* **TASKS**:
1/ Reproduce the Keras notebook, everything from "#final layer: there" down to "adam = keras.optimizers.Adam(learning_rate=0.01)".
2/ List each distinct loss function named in the Keras notebook, with no repeats.
3/ Write what comes next in the Keras notebook, starting after its final line of code.

* **SELECTION**:
================================
Final layer's activation = **softmax** <br>
loss = **sparse_categorical_crossentropy**

## Binary target 

Final layer has only 1 neuron <br>
Final layer's activation = **sigmoid** <br>
loss = **binary_crossentropy**

## One-hot target (rare cases)

Final layer's activation = **softmax** <br>
loss = **categorical_crossentropy**

## Regression task (target is continuous)

Final layer has only 1 neuron (keras.layers.Dense(1))<br>
Activation is None<br>
loss = **mean_squared_error**


In [None]:
# Fit the model

history = model.fit(train_x, train_y, 
                    validation_data=(test_x, test_y), 
                    epochs=20, batch_size=100)

In [None]:
# evaluate the model

scores = model.evaluate(test_x, test_y, verbose=0)

scores

# In results, first is loss, second is accuracy

In [None]:
# extract the accuracy from model.evaluate

print("%s: %.2f" % (model.metrics_names[0], scores[0]))
print("%s: %.2f%%" % (model.metrics_names[1], scores[1]*100))


## Deep Network (Pipe Architecture)

In [None]:
#Define the model: for multi-class

model = keras.models.Sequential()

model.add(keras.layers.Input(shape=67))
model.add(keras.layers.Dense(67, activation='relu'))
model.add(keras.layers.Dense(67, activation='relu'))
model.add(keras.layers.Dense(67, activation='relu'))
model.add(keras.layers.Dense(4, activation='softmax'))

#final layer: there has to be 4 nodes with softmax (because we have 4 categories)

In [None]:
# Compile model

#Optimizer:
adam = keras.optimizers.Adam(learning_rate=0.01)

model.compile(loss='sparse_categorical_crossentropy', optimizer=adam, metrics=['accuracy'])

In [None]:
# Fit the model

history = model.fit(train_x, train_y, 
                    validation_data=(test_x, test_y), 
                    epochs=20, batch_size=100)

In [None]:
# evaluate the model

scores = model.evaluate(test_x, test_y, verbose=0)

scores

# In results, first is loss, second is accuracy

In [None]:
# extract the accuracy from model.evaluate

print("%s: %.2f" % (model.metrics_names[0], scores[0]))
================================
* **INFORMATION SUPPLIED**:
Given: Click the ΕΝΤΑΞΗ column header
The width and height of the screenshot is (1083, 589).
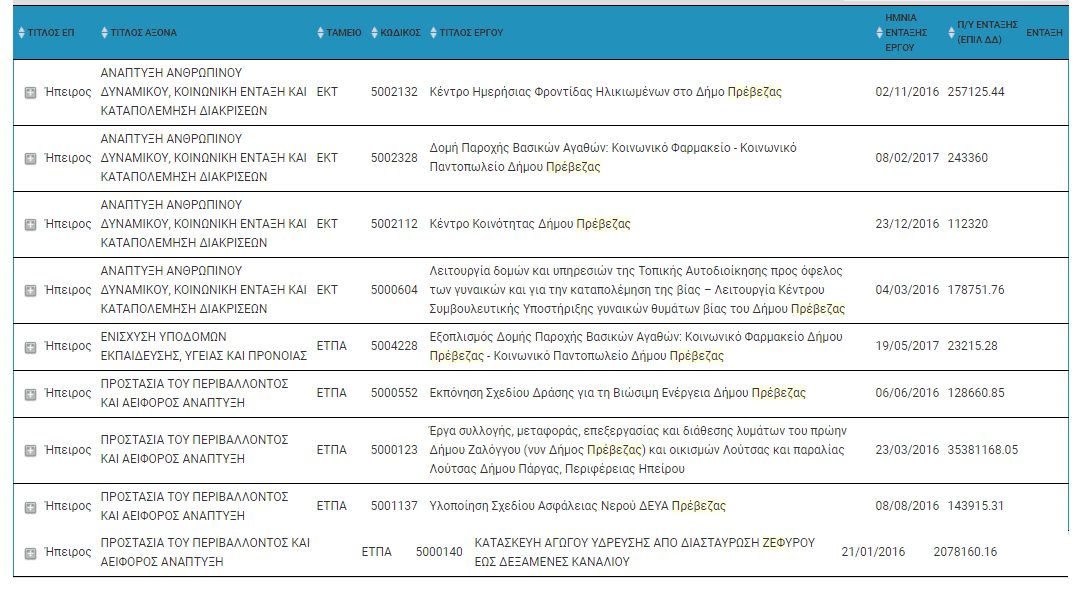Looking at the screenshot, I should click(x=1044, y=32).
================================
* **SOLVED TASKS**:
1/
#final layer: there has to be 4 nodes with softmax (because we have 4 categories)

In [None]:
# Compile model

#Optimizer:
adam = keras.optimizers.Adam(learning_rate=0.01)

2/
sparse_categorical_crossentropy
binary_crossentropy
categorical_crossentropy
mean_squared_error

3/
print("%s: %.2f%%" % (model.metrics_names[1], scores[1]*100))


# Wide & Deep Network

## Let's send all inputs to the last layer

In [None]:
model = keras.models.Sequential()


inputlayer = keras.layers.Input(shape=67)

hidden1 = keras.layers.Dense(67, activation='relu')(inputlayer)
hidden2 = keras.layers.Dense(67, activation='relu')(hidden1)
hidden3 = keras.layers.Dense(67, activation='relu')(hidden2)

concat = keras.layers.Concatenate()([inputlayer, hidden3])

#final layer: there has to be 4 nodes with softmax (because we have 4 categories)
output = keras.layers.Dense(4, activation='softmax')(concat)

model = keras.Model(inputs =[inputlayer], outputs = output)


In [None]:
# Compile model

#Optimizer:
adam = keras.optimizers.Adam(learning_rate=0.01)

model.compile(loss='sparse_categorical_crossentropy', optimizer=adam, metrics=['accuracy'])

In [None]:
# Fit the model

history = model.fit(train_x, train_y, 
                    validation_data=(test_x, test_y), 
                    epochs=20, batch_size=100)

In [None]:
# evaluate the model

scores = model.evaluate(test_x, test_y, verbose=0)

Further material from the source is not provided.